Dataset rows:
━━━━━━

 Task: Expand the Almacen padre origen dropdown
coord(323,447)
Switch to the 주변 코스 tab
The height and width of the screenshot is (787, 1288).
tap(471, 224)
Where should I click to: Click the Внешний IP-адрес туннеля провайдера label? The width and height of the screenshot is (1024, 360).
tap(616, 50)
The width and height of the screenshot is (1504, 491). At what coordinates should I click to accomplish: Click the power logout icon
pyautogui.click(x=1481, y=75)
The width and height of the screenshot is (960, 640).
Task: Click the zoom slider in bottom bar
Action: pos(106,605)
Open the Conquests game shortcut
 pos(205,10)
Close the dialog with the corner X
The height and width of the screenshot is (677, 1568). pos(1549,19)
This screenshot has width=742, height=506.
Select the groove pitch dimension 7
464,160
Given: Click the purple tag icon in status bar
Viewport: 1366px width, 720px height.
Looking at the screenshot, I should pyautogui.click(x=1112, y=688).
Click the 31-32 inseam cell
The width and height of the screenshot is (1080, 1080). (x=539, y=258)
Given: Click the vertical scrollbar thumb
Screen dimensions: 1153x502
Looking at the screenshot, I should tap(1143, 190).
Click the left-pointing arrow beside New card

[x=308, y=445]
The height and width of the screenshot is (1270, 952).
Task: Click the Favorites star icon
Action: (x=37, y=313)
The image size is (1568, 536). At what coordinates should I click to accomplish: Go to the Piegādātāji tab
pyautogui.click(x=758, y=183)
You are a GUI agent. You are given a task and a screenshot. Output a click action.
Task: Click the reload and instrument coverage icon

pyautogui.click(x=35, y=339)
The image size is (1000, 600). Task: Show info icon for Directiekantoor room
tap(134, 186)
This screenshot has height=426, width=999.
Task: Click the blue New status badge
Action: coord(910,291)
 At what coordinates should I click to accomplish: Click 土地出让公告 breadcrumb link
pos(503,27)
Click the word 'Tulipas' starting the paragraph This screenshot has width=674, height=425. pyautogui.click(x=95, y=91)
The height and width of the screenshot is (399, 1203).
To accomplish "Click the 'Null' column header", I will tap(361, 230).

━━━━━━

Task directions: Reproduce the data from its first line through the line containing "The width and height of the screenshot is (1080, 1080).", including that line, with no change to any line.

Written solution:
 Task: Expand the Almacen padre origen dropdown
coord(323,447)
Switch to the 주변 코스 tab
The height and width of the screenshot is (787, 1288).
tap(471, 224)
Where should I click to: Click the Внешний IP-адрес туннеля провайдера label? The width and height of the screenshot is (1024, 360).
tap(616, 50)
The width and height of the screenshot is (1504, 491). At what coordinates should I click to accomplish: Click the power logout icon
pyautogui.click(x=1481, y=75)
The width and height of the screenshot is (960, 640).
Task: Click the zoom slider in bottom bar
Action: pos(106,605)
Open the Conquests game shortcut
 pos(205,10)
Close the dialog with the corner X
The height and width of the screenshot is (677, 1568). pos(1549,19)
This screenshot has width=742, height=506.
Select the groove pitch dimension 7
464,160
Given: Click the purple tag icon in status bar
Viewport: 1366px width, 720px height.
Looking at the screenshot, I should pyautogui.click(x=1112, y=688).
Click the 31-32 inseam cell
The width and height of the screenshot is (1080, 1080). (x=539, y=258)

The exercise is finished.